Publication year - 1995
Publication title -
british journal of urology
Language(s) - English
Resource type - Journals
SCImago Journal Rank - 1.773
H-Index - 148
eISSN - 1464-410X
pISSN - 0007-1331
DOI - 10.1111/j.1464-410x.1995.tb07738.x
Subject(s) - edman degradation , calcium oxalate , chemistry , size exclusion chromatography , trypsin , polyacrylamide gel electrophoresis , urine , trypsin inhibitor , amino acid , biochemistry , gel electrophoresis , chromatography , microbiology and biotechnology , peptide sequence , biology , enzyme , gene
Objective To isolate, purify, sequence and characterize nephrocalcin (NC), a urinary protein that may be an important determinant of calcium oxalate (CaOx) kidney‐stone disease.

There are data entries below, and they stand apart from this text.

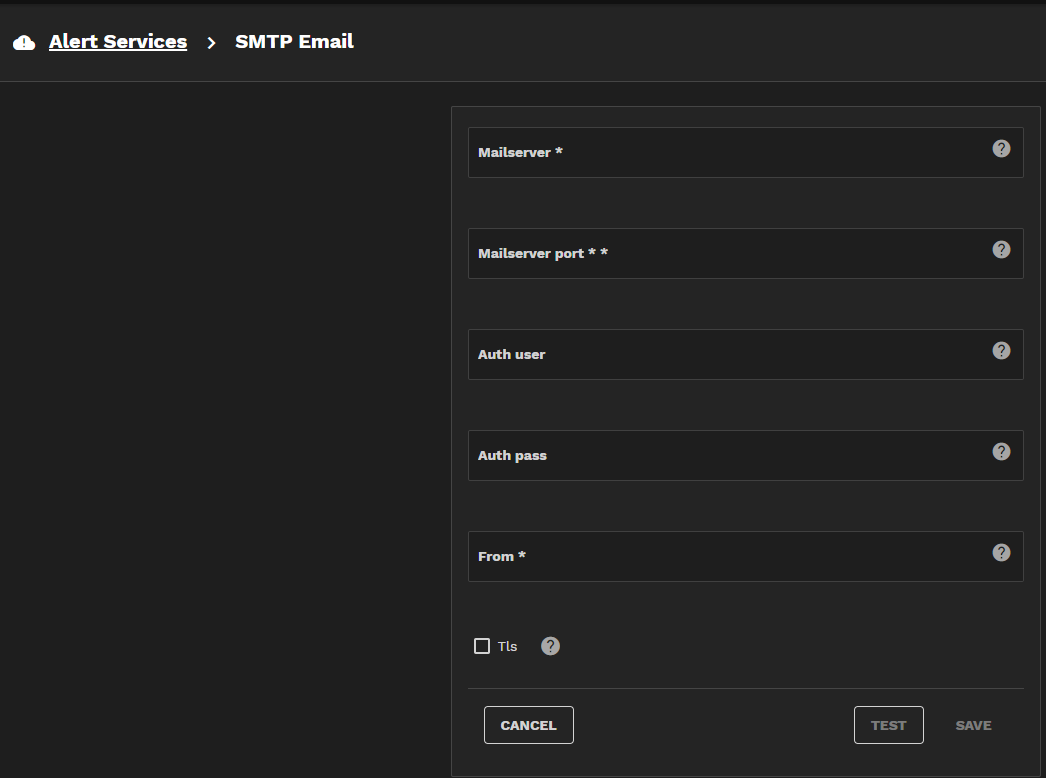
Task: Click the Tls checkbox label text
Action: (x=508, y=647)
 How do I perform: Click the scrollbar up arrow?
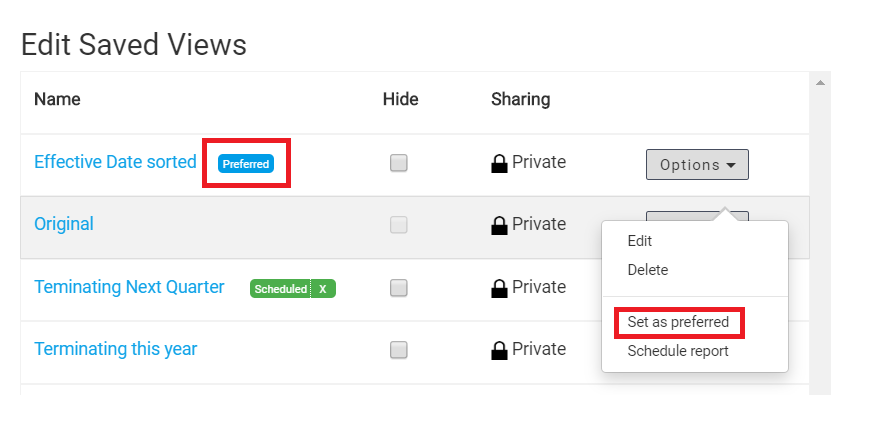tap(820, 83)
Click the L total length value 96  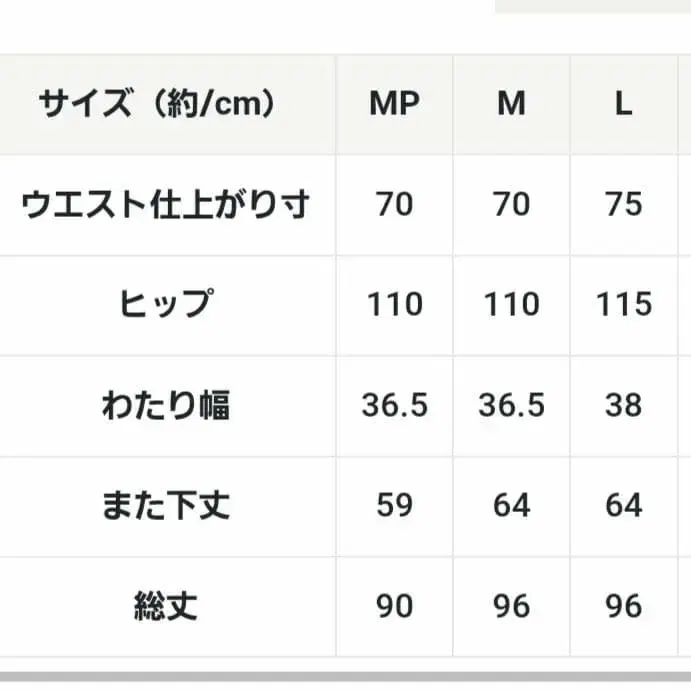(x=623, y=606)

Materials and methods Proteins were isolated from human urine using cellulose and resin columns and were sequenced using Edman degradation and SDS‐polyacrylamide gel electrophoresis (SDS‐PAGE). Inhibition of CaOx crystal growth by the isolated proteins was assessed by measuring the deposition of 14 C‐labelled CaOx. Results A protein assumed to be NC on the basis of SDS‐PAGE, inhibitory and gel filtration properties was isolated from healthy human urine. Its molecular weight and the amino acid sequences of two of its peptides suggested it was identical to fragment HI‐14 of the light chain (bikunin) of inter‐α‐trypsin inhibitor (ITI). Conclusions NC represents a portion of the light chain of ITI, although this conclusion must remain tentative until confirmed using authentic NC.